On 06/27/2012 04:43 AM, Kevin Wolf wrote:
Am 27.06.2012 00:28, schrieb Corey Bryant:
>
>
> On 06/26/2012 04:50 PM, Luiz Capitulino wrote:
>> On Tue, 26 Jun 2012 13:45:52 +0200
>> Kevin Wolf <kwolf(a)redhat.com> wrote:
>>
>>> Am 26.06.2012 11:10, schrieb Daniel P. Berrange:
>>>> I was thinking about some of the sources complexity when using
>>>> FD passing from libvirt and wanted to raise one idea for discussion
>>>> before we continue.
>>>>
>>>> With this proposed series, we have usage akin to:
>>>>
>>>> 1. pass_fd FDSET={M} -> returns a string "/dev/fd/N"
showing QEMU's
>>>> view of the FD
>>>> 2. drive_add file=/dev/fd/N
>>>> 3. if failure:
>>>> close_fd "/dev/fd/N"
>>>
>>> In fact, there are more steps:
>>>
>>> 4. use it successfully
>>> 5. close_fd "/dev/fd/N"
>>>
>>> I think it would well be possible that qemu just closes the fd when it's
>>> not used internally any more.
>>
>> pass-fd could have a flag indicating qemu to do that.
>>
>
> It seems like libvirt would be in a better position to understand when a
> file is no longer in use, and then it can call close_fd. No? Of course
> the the only fd that needs to be closed is the originally passed fd.

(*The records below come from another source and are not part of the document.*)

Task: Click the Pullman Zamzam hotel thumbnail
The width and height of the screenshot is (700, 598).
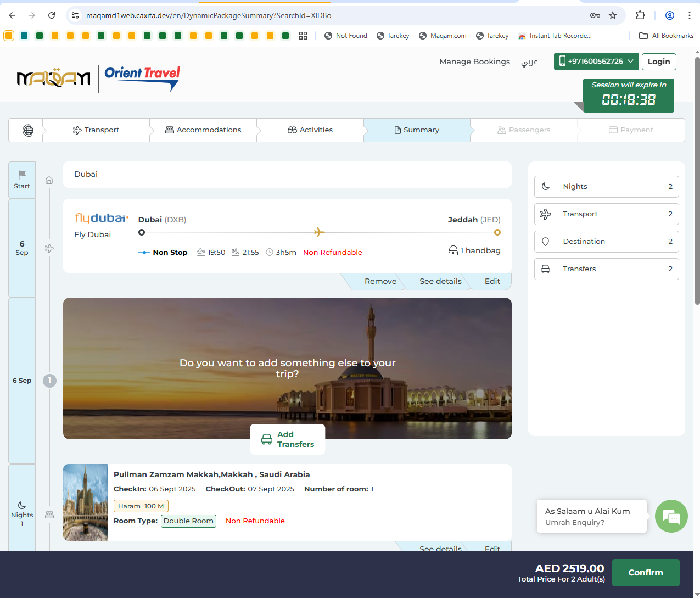Action: coord(86,502)

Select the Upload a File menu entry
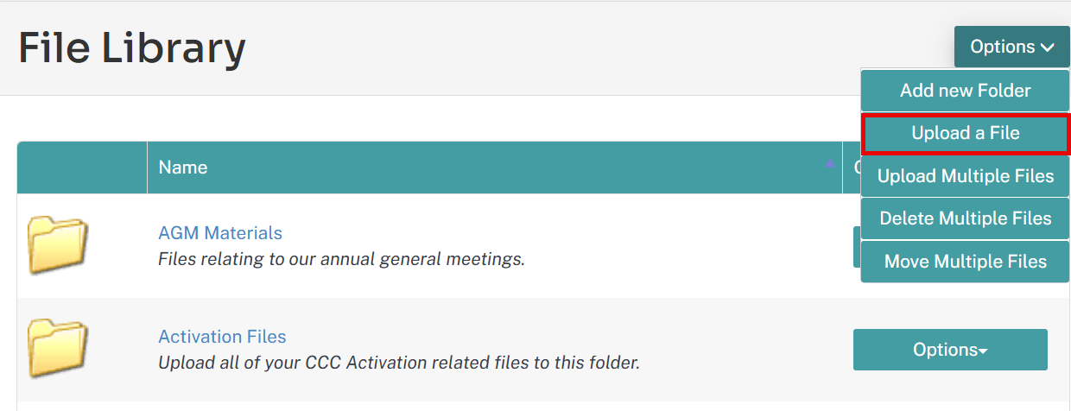coord(966,134)
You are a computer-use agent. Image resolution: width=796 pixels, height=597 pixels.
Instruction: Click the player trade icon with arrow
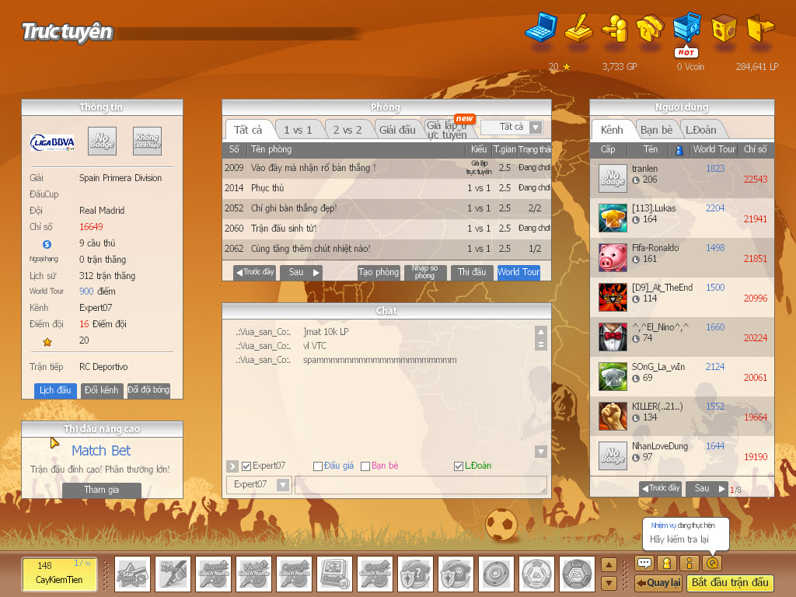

> The dup'd fd's are closed by QEMU.
No, libvirt doesn't know it, because the original file descriptor is
still needed when qemu decides to reopen the file. So I think qemu needs
some kind of refcounting anyway. One of the references is held by
libvirt and it can drop it with close_fd, and the other one would be for
the BlockDriverState or whatever you use the FD with. (There's a tricky
part: When do you actually close the FD? If libvirt has dropped its
reference and qemu reopens, for example because it has just probed the
image format, we have a short time where the refcount would be 0, but we
can't drop it anyway.)
Kevin
Yes, the refcount getting to 0 while the fd is still in use is a tough
one. It just seems like the management app would be better equipped to
understand when a drive is no longer needed. Isn't this what drive_del
is for? If qemu is never told that the drive is no longer needed, then
the fd remains on the monitor, and it's not a leak.